I'll post all the useful info again with all the changes I made. Here are the commands I'm running:

python tools/train.py configs/faster_rcnn/custom_faster_rcnn_r50_fpn_1x_coco.py --gpus 1
python demo/image_demo.py data/synth_rocks/train/render0002.png configs/faster_rcnn/custom_faster_rcnn_r50_fpn_1x_coco.py work_dirs/custom_faster_rcnn_r50_fpn_1x_coco/latest.pth

Here's my custom_object_detection.py file:

dataset_type = 'CocoDataset'
data_root = 'data/synth_rocks/'
classes = ["large_rock"]
img_norm_cfg = dict(
    mean=[123.675, 116.28, 103.53], std=[58.395, 57.12, 57.375], to_rgb=True)
train_pipeline = [
    dict(type='LoadImageFromFile'),
    dict(type='LoadAnnotations', with_bbox=True),
    dict(type='Resize', img_scale=(1333, 800), keep_ratio=True),
    dict(type='RandomFlip', flip_ratio=0.5),
    dict(type='Normalize', **img_norm_cfg),
    dict(type='Pad', size_divisor=32),
    dict(type='DefaultFormatBundle'),
    dict(type='Collect', keys=['img', 'gt_bboxes', 'gt_labels']),
]
test_pipeline = [
    dict(type='LoadImageFromFile'),
    dict(
        type='MultiScaleFlipAug',
        img_scale=(1333, 800),
        flip=False,
        transforms=[
            dict(type='Resize', keep_ratio=True),
            dict(type='RandomFlip'),
            dict(type='Normalize', **img_norm_cfg),
            dict(type='Pad', size_divisor=32),
            dict(type='ImageToTensor', keys=['img']),
            dict(type='Collect', keys=['img']),
        ])
]
data = dict(
    samples_per_gpu=2,
    workers_per_gpu=2,
    train=dict(
        type=dataset_type,
        classes=classes,
        ann_file=data_root + 'annotations/train.json',
        img_prefix=data_root + 'train/',
        pipeline=train_pipeline),
    val=dict(
        type=dataset_type,
        classes=classes,
        ann_file=data_root + 'annotations/val.json',
        img_prefix=data_root + 'val/',
        pipeline=test_pipeline),
    test=dict(
        type=dataset_type,
        classes=classes,
        ann_file=data_root + 'annotations/val.json',
        img_prefix=data_root + 'val/',
        pipeline=test_pipeline))
evaluation = dict(interval=1, metric='bbox')

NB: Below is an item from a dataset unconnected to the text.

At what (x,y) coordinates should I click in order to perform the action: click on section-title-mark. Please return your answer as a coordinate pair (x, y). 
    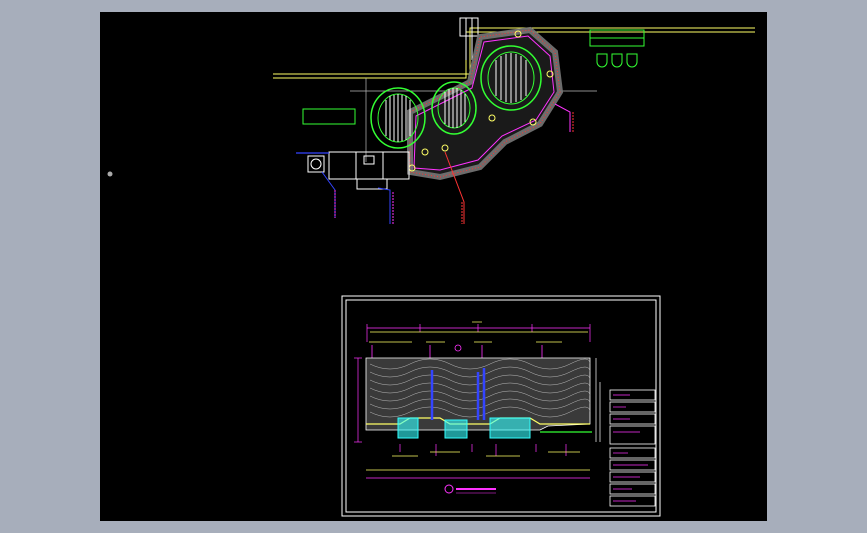
    Looking at the image, I should click on (470, 489).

And custom_faster_rcnn_r50_fpn_1x_coco.py:

_base_ = [
    '../_base_/models/faster_rcnn_r50_fpn.py',
    '../_base_/datasets/custom_detection.py',
    '../_base_/schedules/schedule_1x.py', '../_base_/default_runtime.py'
]

Lastly, training log: https://pastebin.com/evB8HGQx

kendyChina commented 4 years ago

I also encountered this problem and solved it with'classes=classes'.